*Work to do*
Decide whether each statement below agrees with the article on AutoCAD and BricsCAD. For each one, answer yes or no and quote the words from the article that decide it.
1. The author holds that there is one right CAD system for any given client.
2. Most design houses want to keep one CAD platform for all their users.
3. The author thinks licensing, technology and function have changed the argument.

*Source extract*
AutoCAD and BricsCAD: Competitors or Companions?

As a tech consultant in the design/build world, I get to field a lot of questions about CAD systems featuring which is the best, or right one, for a given client. The truth is that there is no single right answer for that question. Some clients need a mix of systems for different types of users in their environment. There does seem to be an aversion to that idea in most design houses. They want to keep a single CAD platform for all their users and there was a time when I would have agreed with that approach, but I think licensing, technology and function have changed the argument. The big resistance lies in the belief that different CAD systems mean extensive learning curves, added expense, and compatibility issues. That’s why I want to talk about two systems today that I think work wonderfully together, side-by-side in the same office environment: AutoCAD and BricsCAD.

*Information provided*
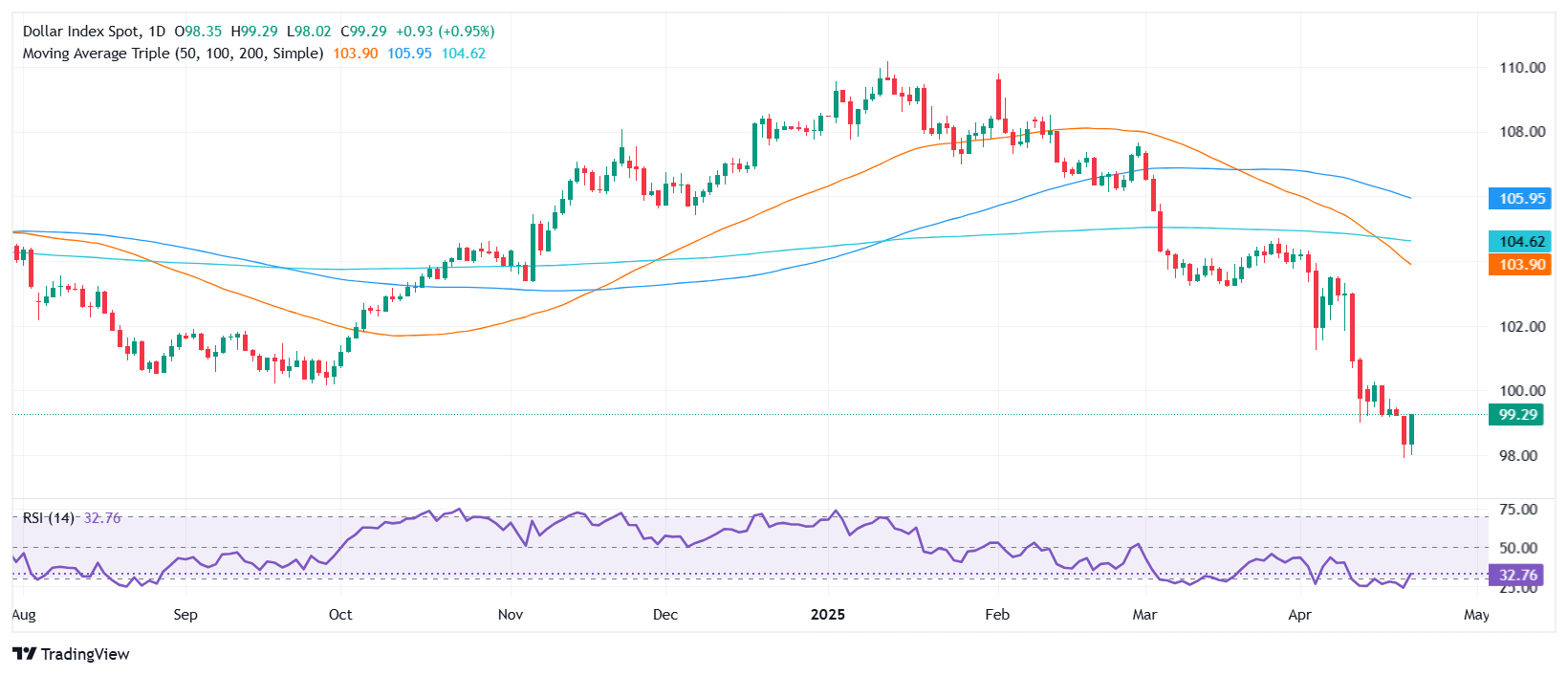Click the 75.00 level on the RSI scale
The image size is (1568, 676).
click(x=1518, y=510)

*The response*
1. No: "The truth is that there is no single right answer for that question."
2. Yes: "They want to keep a single CAD platform for all their users"
3. Yes: "I think licensing, technology and function have changed the argument."